The prosecutors who decided to proceed with a charge against Conservative campaign worker Michael Sona in the robocall case must believe they have a shot at conviction, which suggests Elections Canada has evidence stronger than anything it has disclosed in publicly available court documents, says veteran elections lawyer Jack Siegel. “The standard to get it through a prosecutor is reasonable prospect of obtaining a conviction,” said Siegel, an active Liberal, in an interview Wednesday. “Of course, all the evidence they have is not going to be on the public record.” Sona, who was director of communications on the unsuccessful campaign of Guelph Conservative candidate Marty Burke, was charged Tuesday under the Elections Act for seeking to “prevent or endeavour to prevent an elector from voting at an election,” for actions alleged to have taken place between April 30 and May 2, 2011.
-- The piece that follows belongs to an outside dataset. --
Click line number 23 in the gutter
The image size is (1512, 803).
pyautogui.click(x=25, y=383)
On April 30, someone established an account with voter-contact firm RackNine under a false name and activated the disposable “burner” cellphone that was used to send a fraudulent robocall to 7,000 opposition supporters on election day, May 2, directing them to the wrong polling station.
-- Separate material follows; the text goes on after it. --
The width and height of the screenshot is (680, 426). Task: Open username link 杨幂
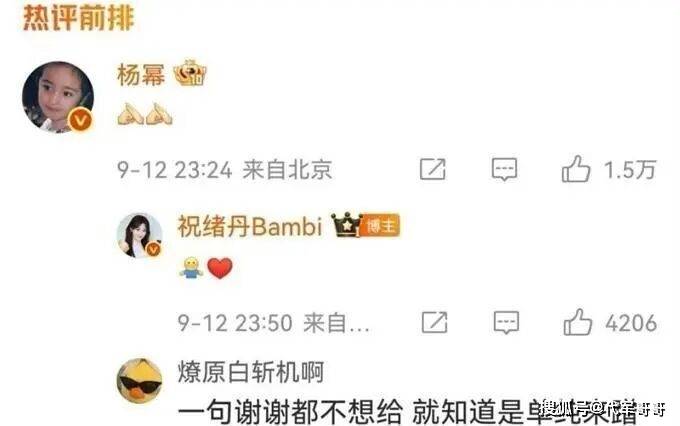(x=141, y=75)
Sona has not spoken publicly since the charge was laid, but sent out a tweet Tuesday night suggesting that he is not “prepared to take the fall for this.”
Sona, who was fired by the party last February when news broke about the investigation into the Guelph robocall, did several media interviews last year in which he claimed he was being used as a scapegoat, and he tells his friends that he doesn’t have any information to share with investigators.